I'm not sure if linuxydave is joking, but for those not in on the joke, Hacker News is written in arc, a Lisp variant. Hacker News resembles early versions of reddit quite a bit and Reddit was a ycombinator funded startup. Early on there was a big overlap in the two communities, although Hacker News was quite a bit more exclusive and limited in scope.
When he said "Whatever happened to that Lisp clone?" I'm pretty sure he was referring to the part of the article that mentions the folks on comp.lang.lisp who were discussing writing a competitor to Reddit in Lisp.
The discussion was not about writing a new Lisp or Lisp-like language, but a clone of Reddit.
The fact that HN is a site that performs a function very similar to Reddit, and happens to be written in a dialect of Lisp is completely coincidental :-D (unless there has been some comment by pg about his motivations for making HN that I missed, but I kind of doubt it).
The fact that HN is a site that performs a function very similar to Reddit, and happens to be written in a dialect of Lisp is completely coincidental :-D (unless there has been some comment by pg about his motivations for making HN that I missed, but I kind of doubt it).
I believe pg stated that HN was supposed to be what reddit was originally.
>I'm pretty sure he was referring to the part of the article that mentions the folks on comp.lang.lisp who were discussing writing a competitor to Reddit in Lisp.

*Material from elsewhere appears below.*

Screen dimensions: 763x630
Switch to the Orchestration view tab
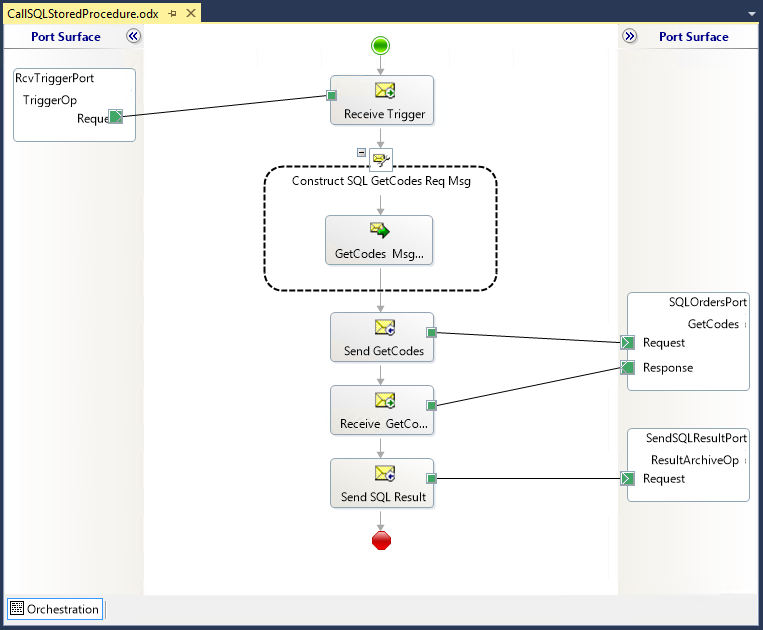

Yep, spot-on. It's the same with those guys who wanted to make a Facebook clone focused on privacy or whatever. Lots of talk and then you never hear about the project again.
You mean Diaspora? (or maybe there's another clone I missed out on). The founder of Diaspora committed suicide. I think the project mostly died with him.
Oh interesting. I didn't know it was still moving along. It had a lot of momentum a few years back, but hasn't been making nearly as much noise since. Not sure if the founder's suicide actually correlated with the dropoff in media attention.